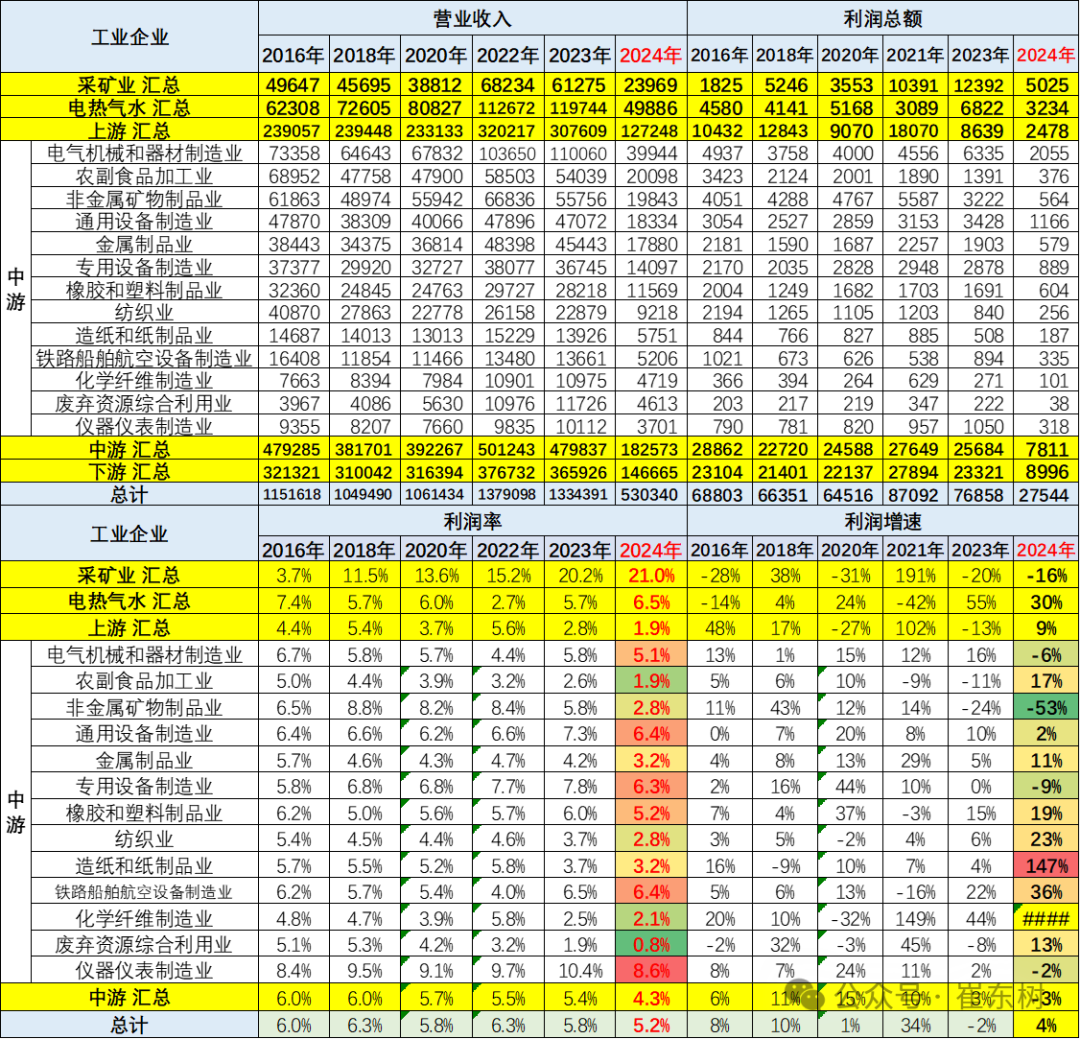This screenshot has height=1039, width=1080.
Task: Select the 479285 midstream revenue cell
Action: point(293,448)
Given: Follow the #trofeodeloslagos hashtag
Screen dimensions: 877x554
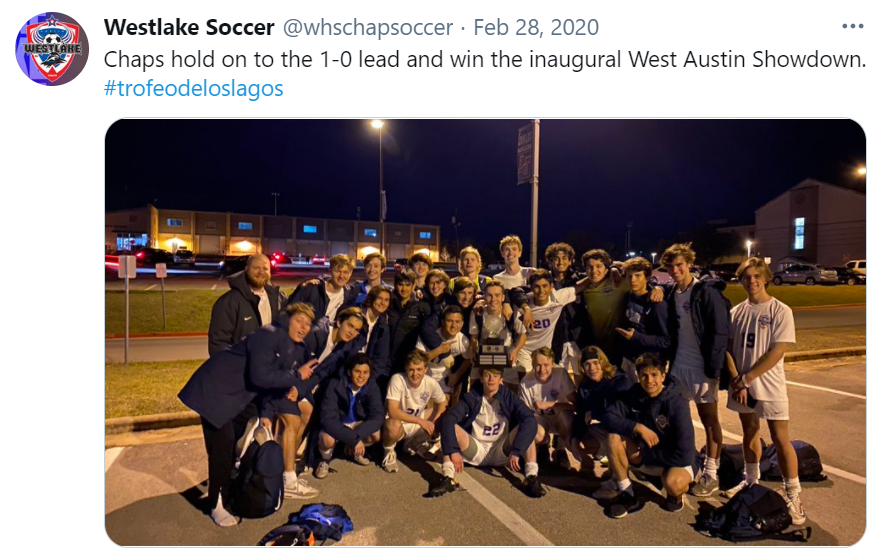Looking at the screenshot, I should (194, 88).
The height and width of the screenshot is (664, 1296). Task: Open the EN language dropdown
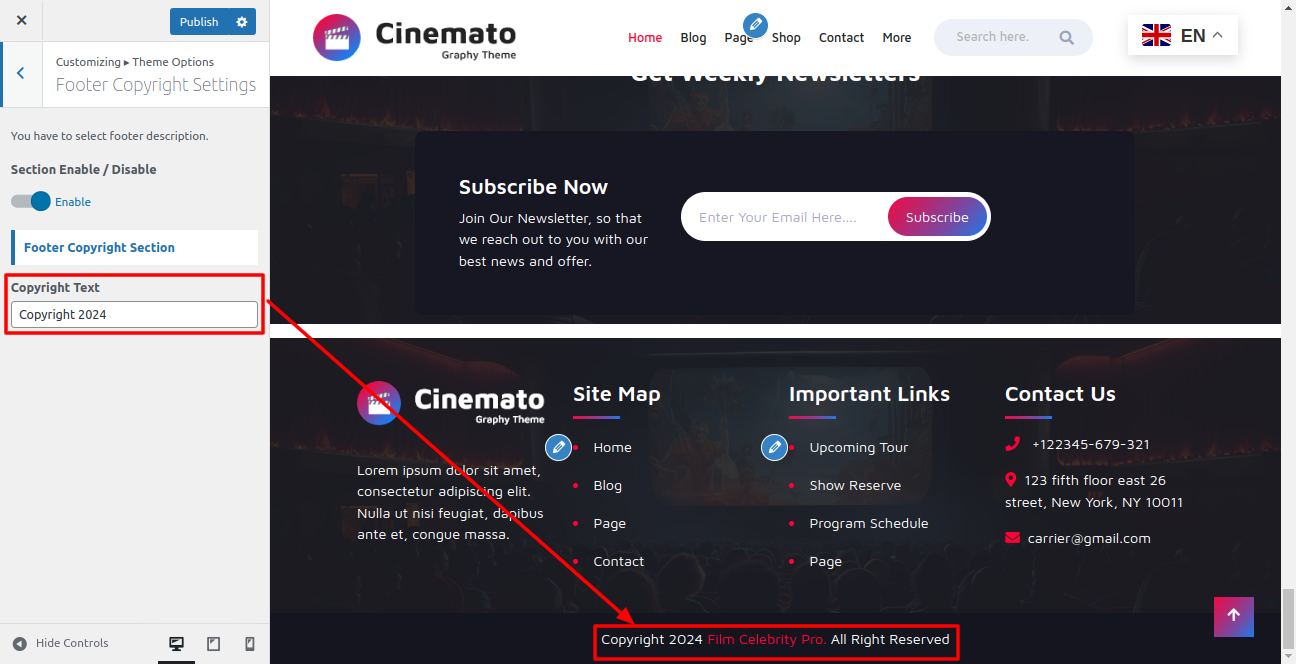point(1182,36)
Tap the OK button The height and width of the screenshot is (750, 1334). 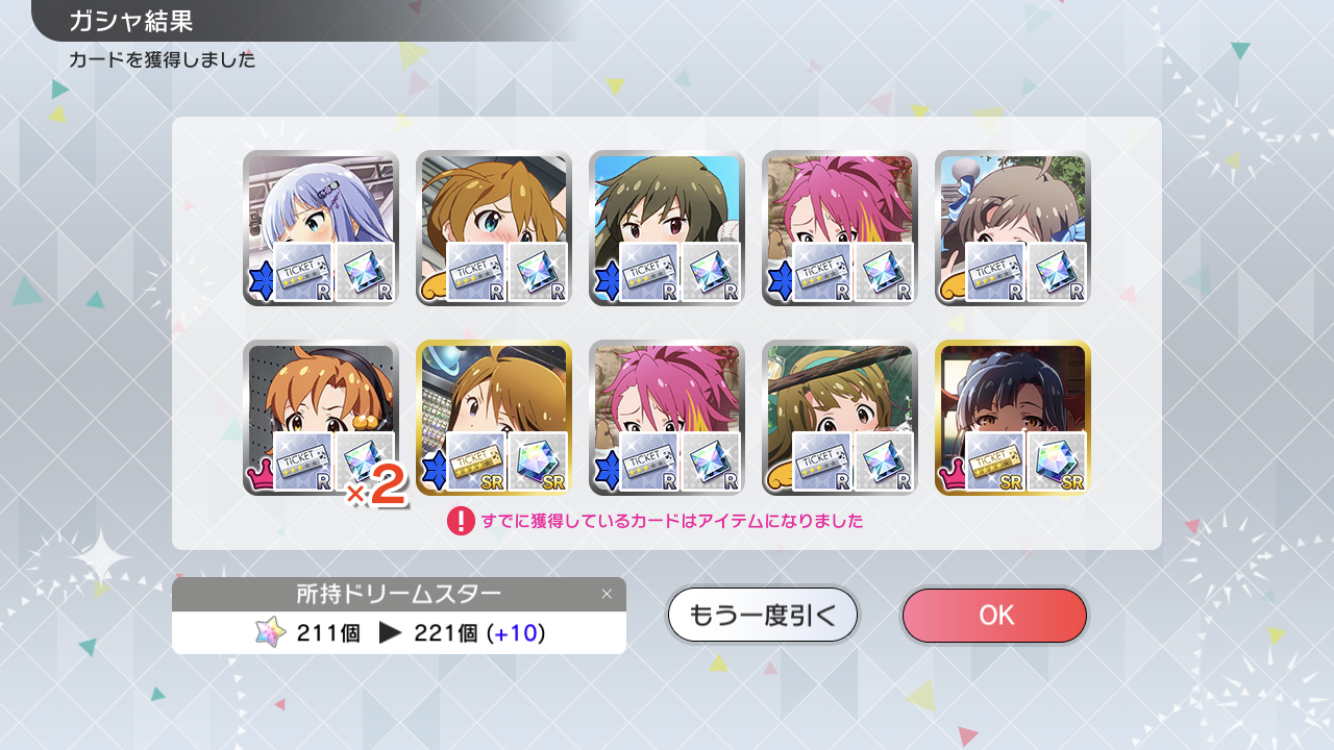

------

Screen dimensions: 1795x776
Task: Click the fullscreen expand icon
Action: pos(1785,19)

------

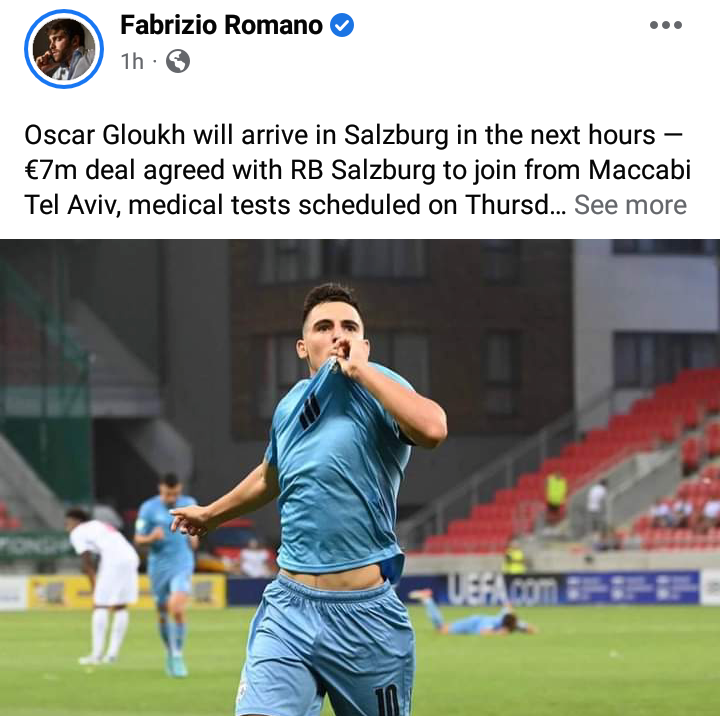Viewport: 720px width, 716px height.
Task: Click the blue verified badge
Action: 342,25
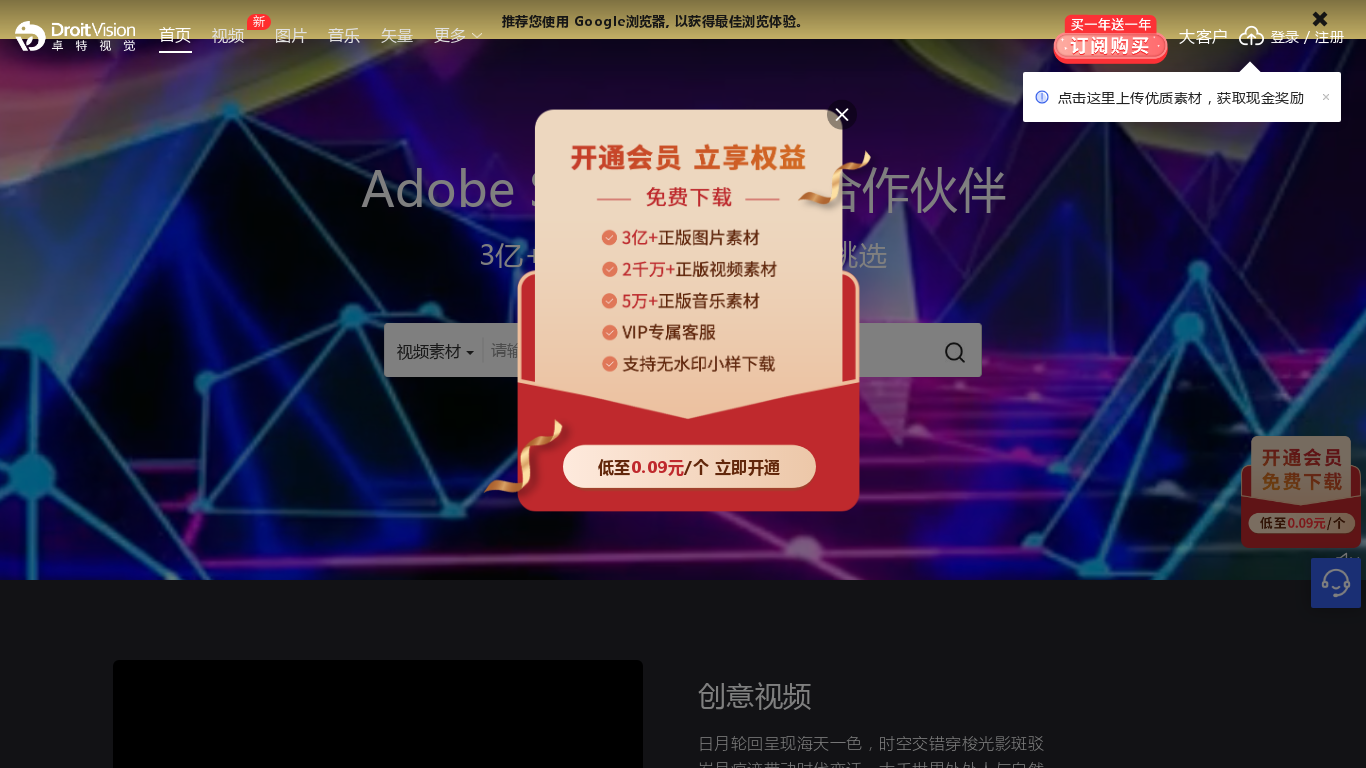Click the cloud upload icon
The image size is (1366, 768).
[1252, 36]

------

* _Problem description_: Could you transcribe exactly the entries above, but only the lines from the one with "The height and width of the screenshot is (664, 1296)." through the one with "Tap the OK button", and without pictures?

* _Exercise output_:
The height and width of the screenshot is (664, 1296). Task: Open the EN language dropdown
point(1182,36)
Tap the OK button The height and width of the screenshot is (750, 1334). 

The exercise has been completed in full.